Maximising your nutrition

Getting the most nutrition from the foods you eat is the most sensible way to approach healthy eating, saving you time and money. How you store, prepare and cook your food can make a big difference. So to make the most of your eating, here’s some food for thought...

1. Cook your tomatoes and carrots.

Some vegetables actually have higher vitamin levels when they are cooked. For example, tomatoes contain lycopene, an antioxidant which can help fight cancer, strokes and heart disease. While eating them raw still gets you plenty of vitamin C, once cooked (for example in tinned tomatoes, passata or ketchup), the lycopene levels increase by 5 or 6 times. So cover those chips with ketchup without guilt!  This also applies to beta-carotene levels in carrots, which increase during the cooking process as the cell walls are broken down.

2. Don’t overheat virgin olive oil.

Researchers from the University of Porto recently reported that to get the most bioactive compounds and antioxidants out of expensive bottles of extra virgin olive oil we should use it as a salad dressing, or add drops during cooking to prevent overheating. The health benefits reaped from the popular oil are greatly reduced when the oil is heated. Any high-temperature cooking is best done with rapeseed or vegetable oils which don’t degrade so much, and are also a lot cheaper!

3. Combine foods to maximise nutrition.

We all remember how Popeye ate spinach to boost his muscles. I wonder if he knew that drinking glasses of orange juice alongside his cans of pureed green leaves would have given him even bigger biceps?  Consuming vitamin C, for example from lemons or oranges, while eating leafy greens such as kale and spinach makes a huge difference in the amount of iron and folate our bodies absorb. Dairy and caffeine however, have been shown to inhibit iron absorption.

Other recommended food partners include eating carrots with meat to double iron levels and eating chicken with your broccoli to increase antioxidant levels over 10 times.

4Add fat.

The latest finding is that adding fat can increase levels of the antioxidant lutein levels in foods like broccoli, peas and spinach, as well as beta-carotene levels. According to Dr. Steer, a nutritionist in Cambridgeshire, this is because “the oil helps it to hop onto the fatty acids in the gut and to be absorbed”. Some nutritionists also advise adding oil to vegetable cooking water.  

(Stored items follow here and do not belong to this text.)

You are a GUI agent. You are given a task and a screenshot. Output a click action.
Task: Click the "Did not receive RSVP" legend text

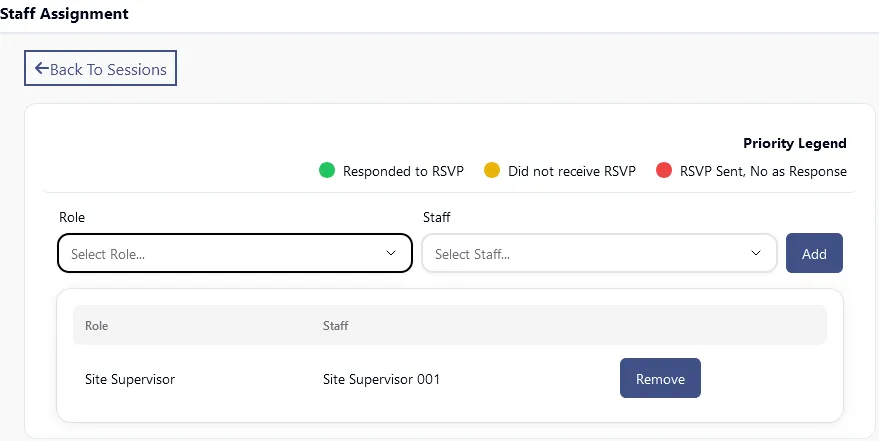pos(571,171)
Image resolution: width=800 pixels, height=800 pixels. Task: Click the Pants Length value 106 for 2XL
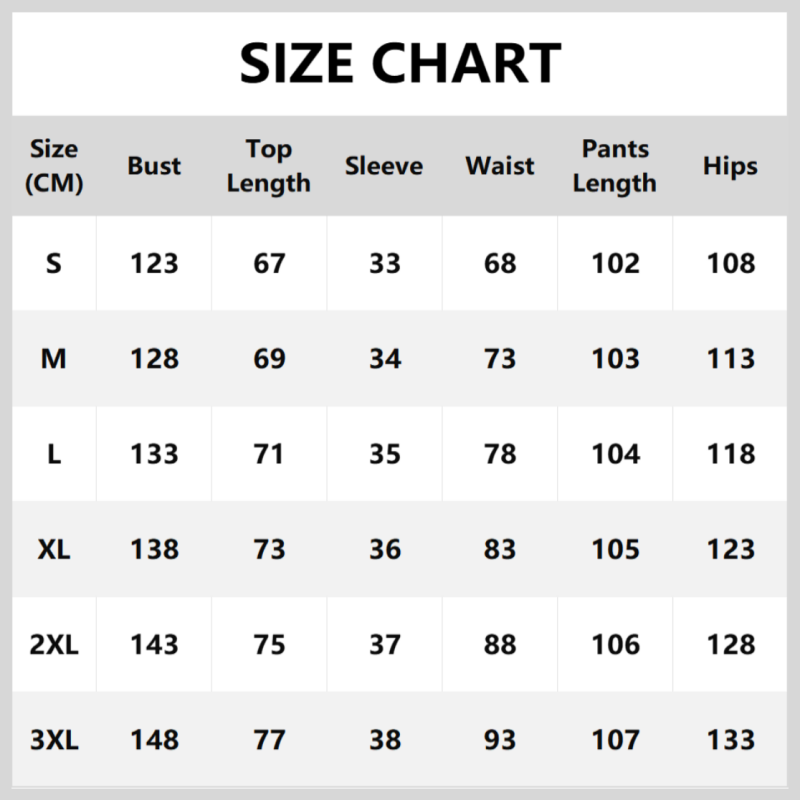(x=615, y=645)
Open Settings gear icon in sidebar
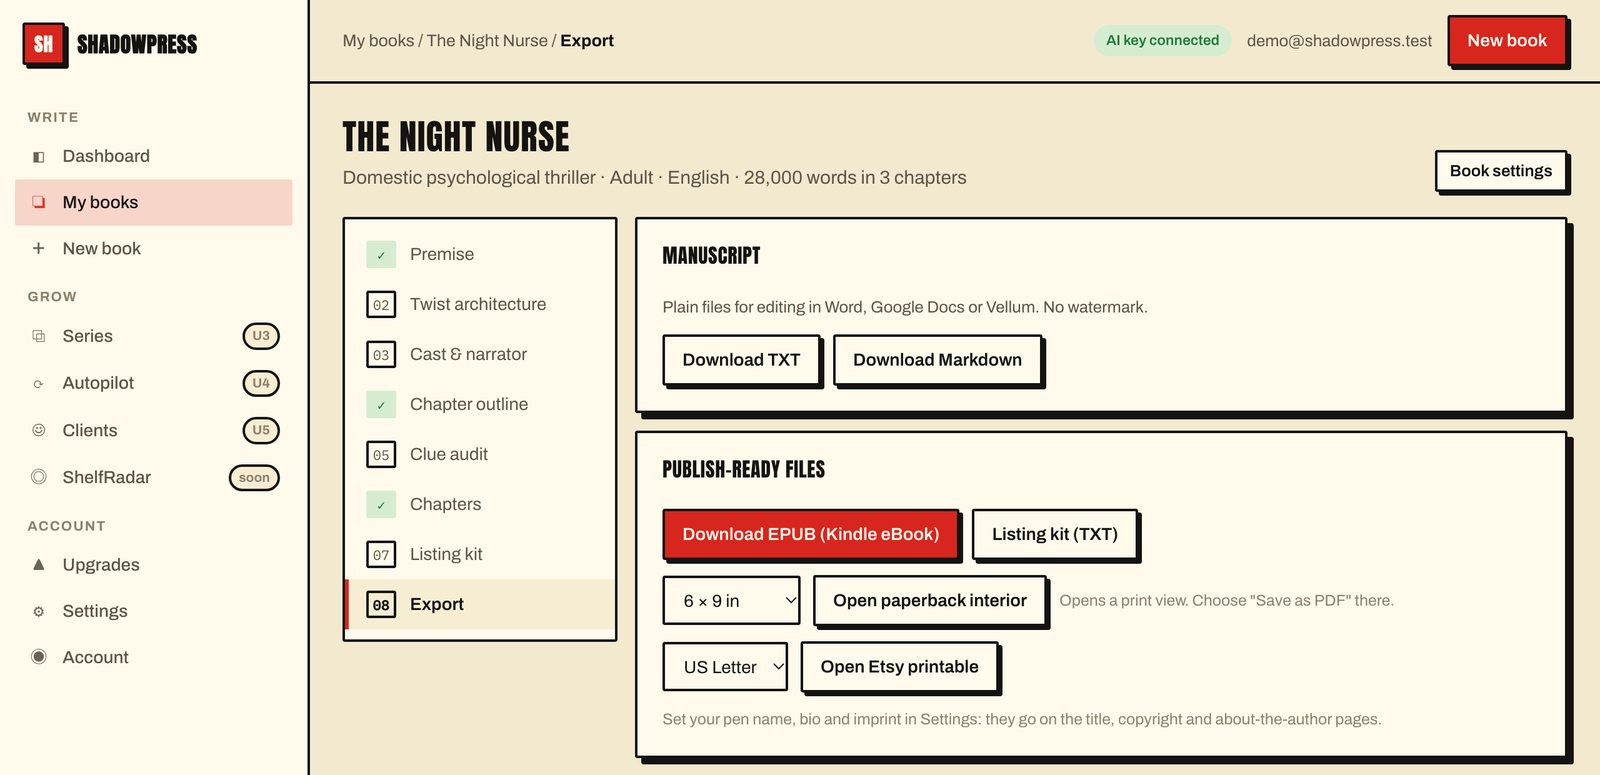The width and height of the screenshot is (1600, 775). (39, 612)
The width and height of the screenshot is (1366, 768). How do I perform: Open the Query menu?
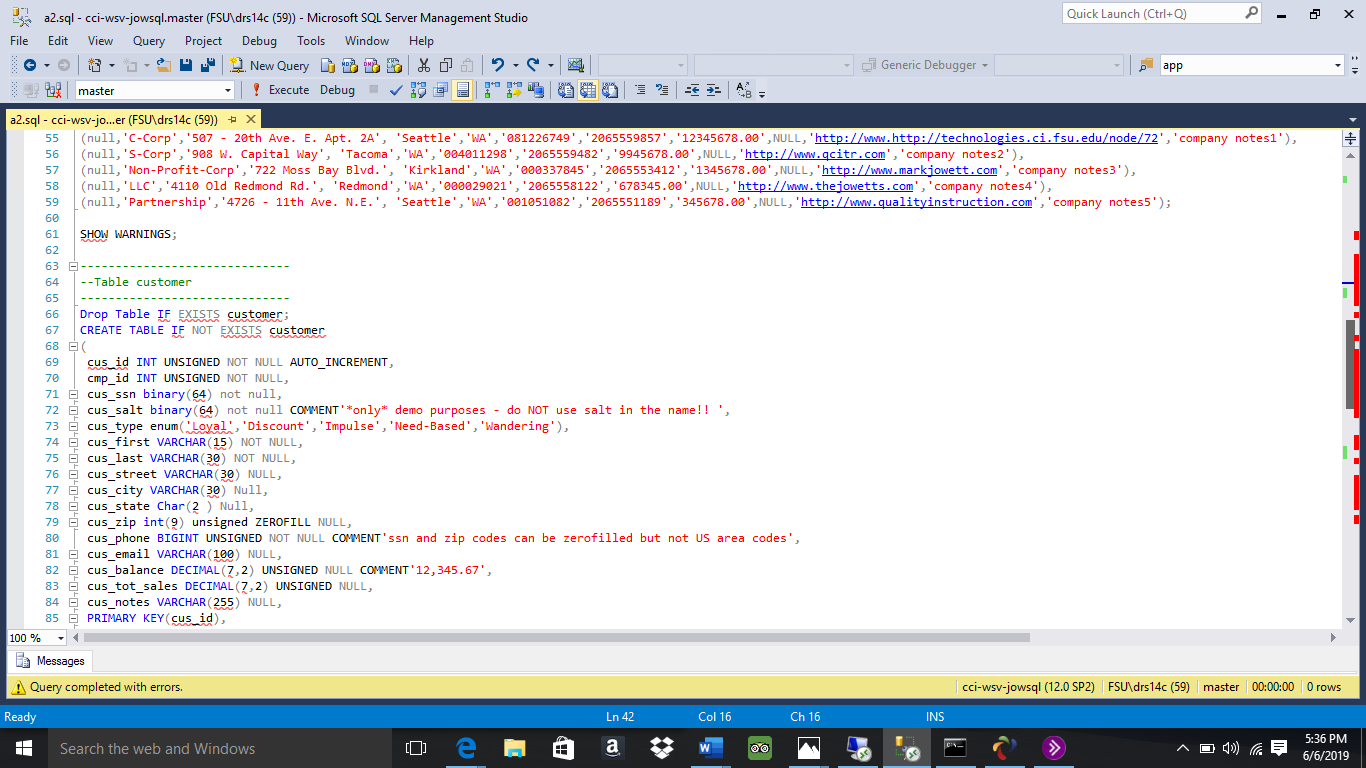click(x=149, y=41)
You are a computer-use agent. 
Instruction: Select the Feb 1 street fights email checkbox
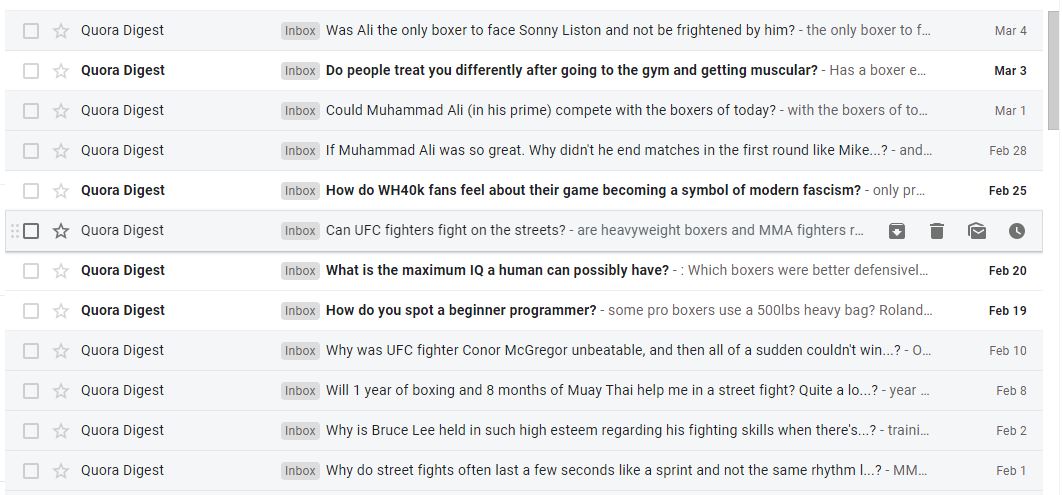coord(31,471)
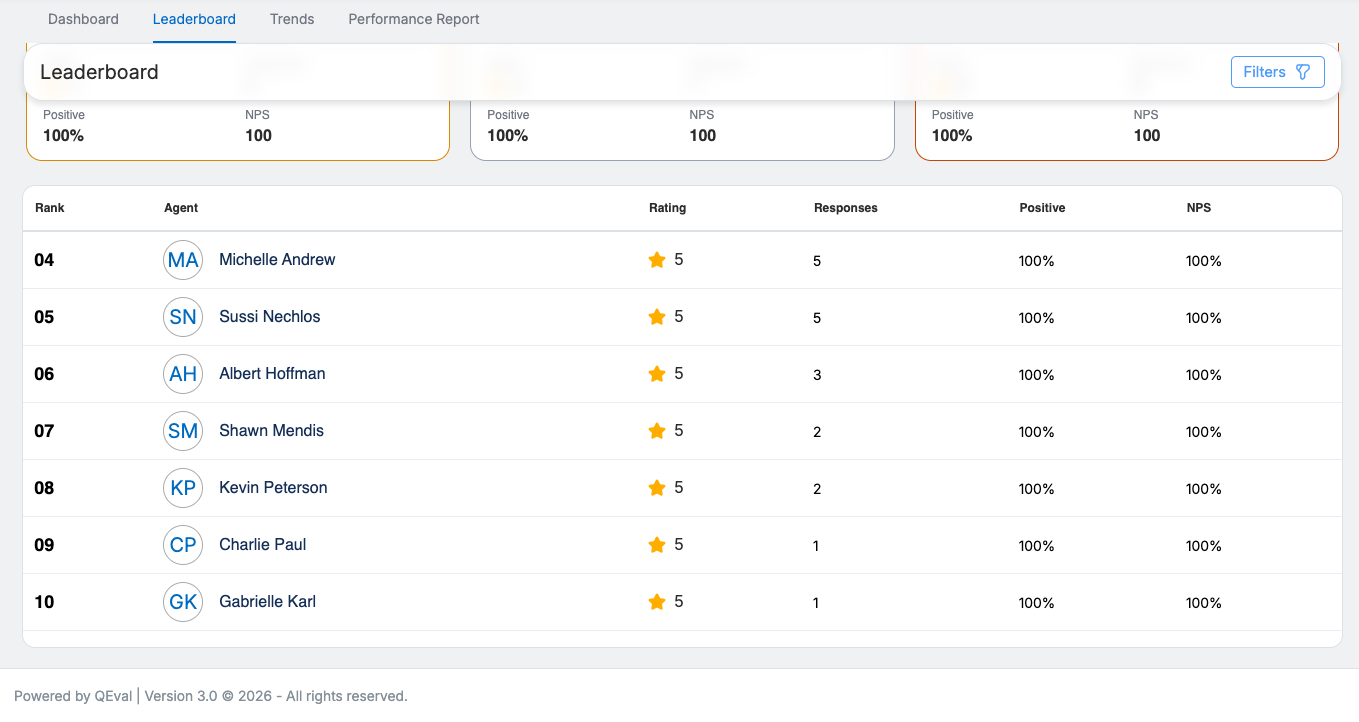This screenshot has width=1359, height=722.
Task: Sort by the Rating column header
Action: click(667, 208)
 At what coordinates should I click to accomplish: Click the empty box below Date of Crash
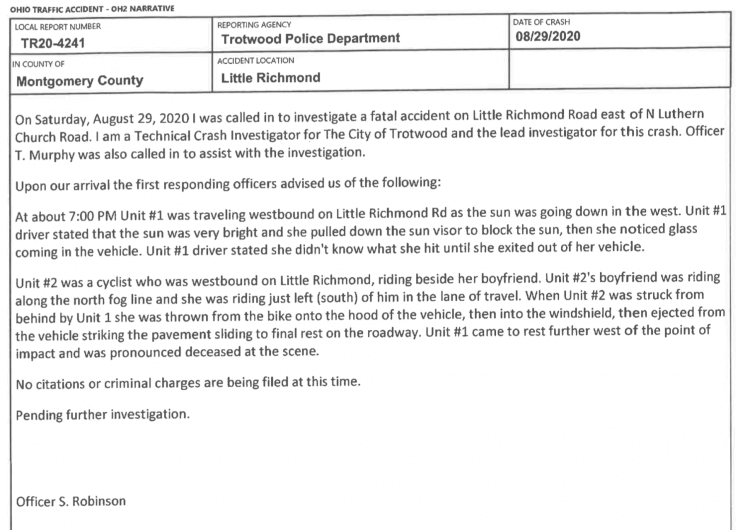[620, 68]
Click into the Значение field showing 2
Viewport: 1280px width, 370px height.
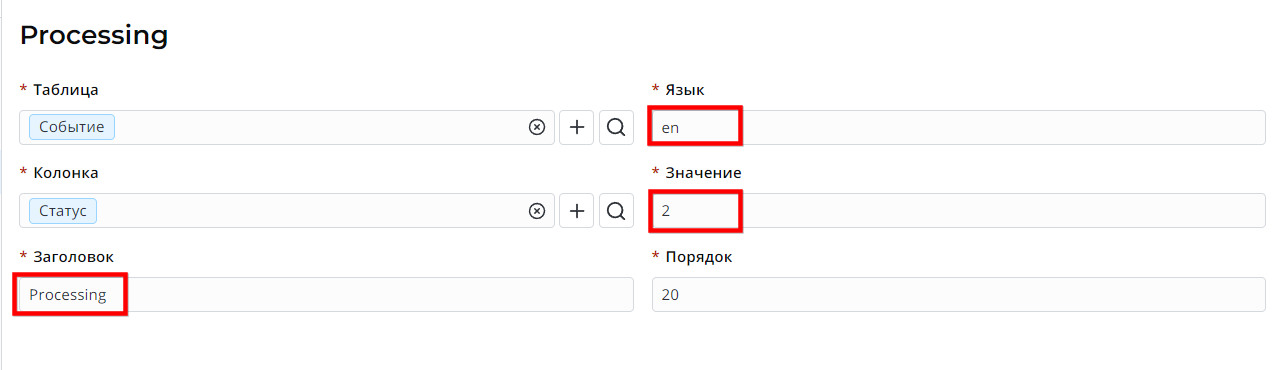pyautogui.click(x=958, y=211)
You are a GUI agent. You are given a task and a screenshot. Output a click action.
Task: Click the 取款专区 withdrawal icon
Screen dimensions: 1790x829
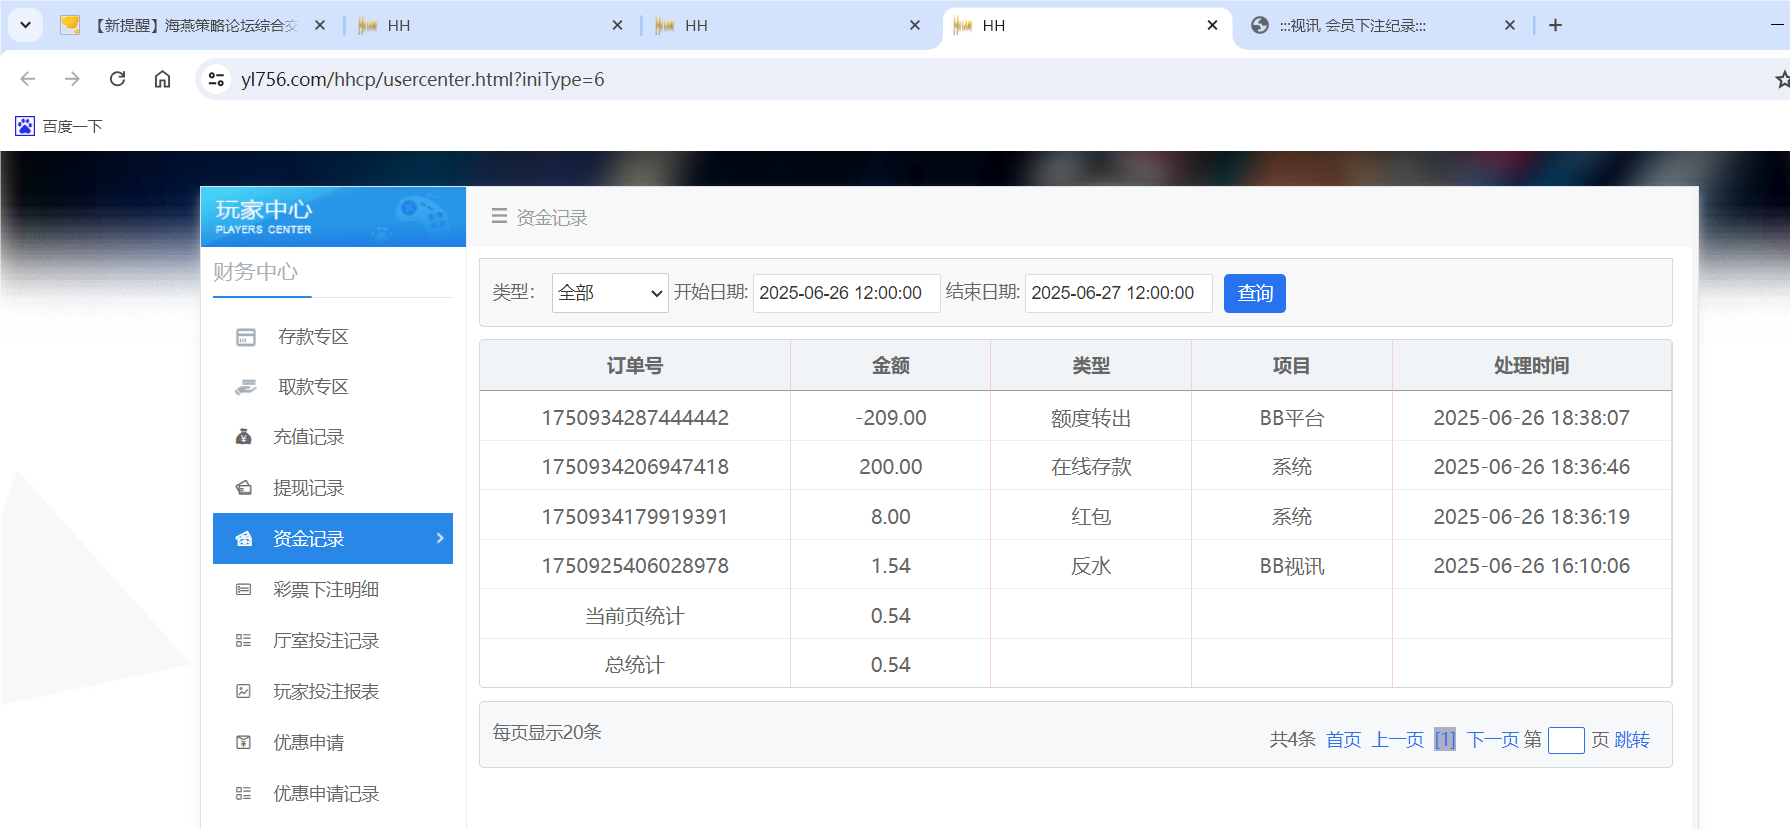pyautogui.click(x=246, y=387)
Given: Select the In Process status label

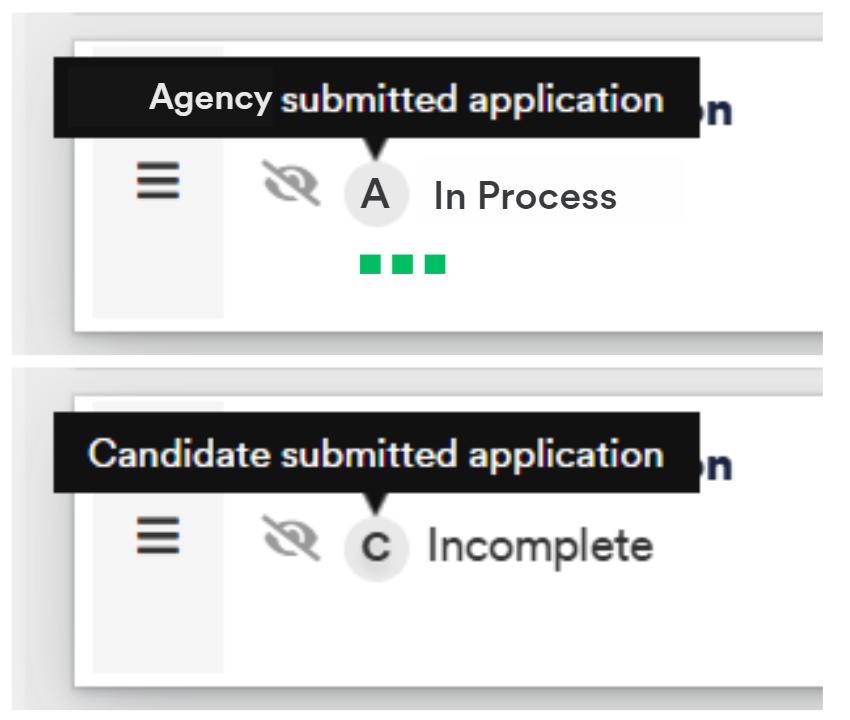Looking at the screenshot, I should [525, 196].
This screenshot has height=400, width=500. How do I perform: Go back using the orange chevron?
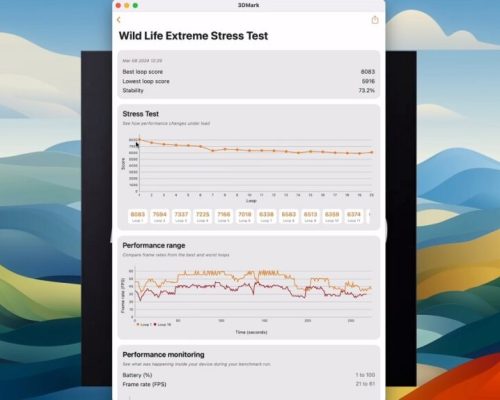coord(119,20)
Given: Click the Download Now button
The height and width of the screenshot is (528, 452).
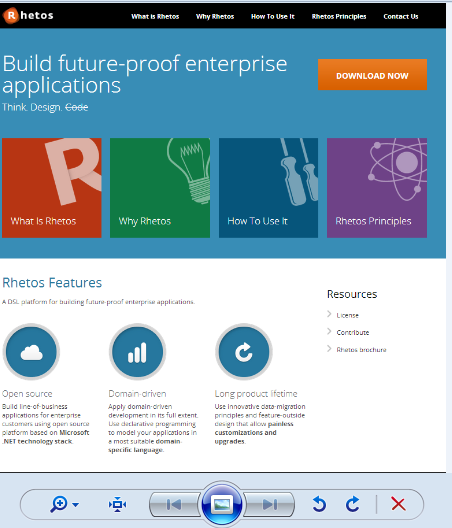Looking at the screenshot, I should tap(372, 75).
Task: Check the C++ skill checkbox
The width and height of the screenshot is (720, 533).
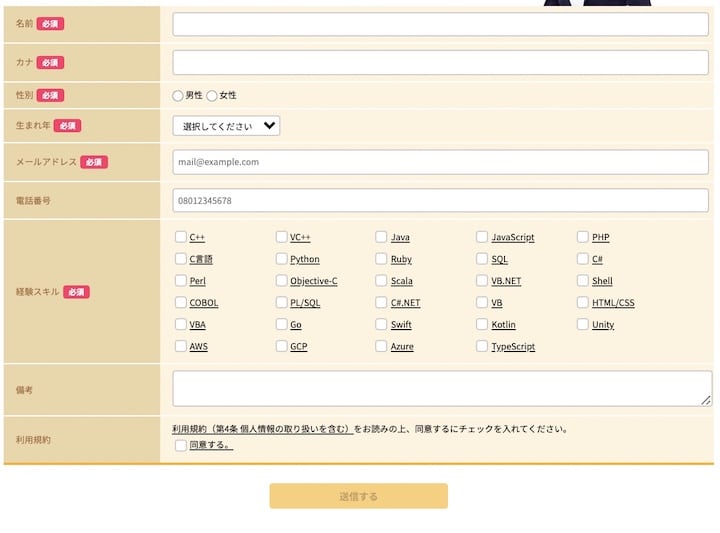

5. Don’t scramble your eggs.

While you don’t have to give up your omelettes, the process of scrambling eggs overcooks the white, increasing levels of avadin, a protein which binds to the B vitamin Biotin and blocks its absorption, possibly creating vitamin deficiencies.

6Eat and cook large.

Cutting your vegetables into larger pieces is a good way to preserve the nutrient levels. Leaving them whole means they will have to be cooked slightly longer but potatoes will retain 50% more potassium, while carrots retain a quarter more falcarinol, a potent cancer-fighting compound. Eating whole fruits also avoids exposing them to oxygen which loses vital vitamins.

7. Let garlic rest.

While eating raw garlic each day is the healthiest way to consume it, most of us are more than aware of the social impact of such a habit. Instead, maximise the benefits of this incredible food by allowing it to stand for 10 minutes after cutting. Hydrogen sulphide is then created, which in turn creates the beneficial compound allicin.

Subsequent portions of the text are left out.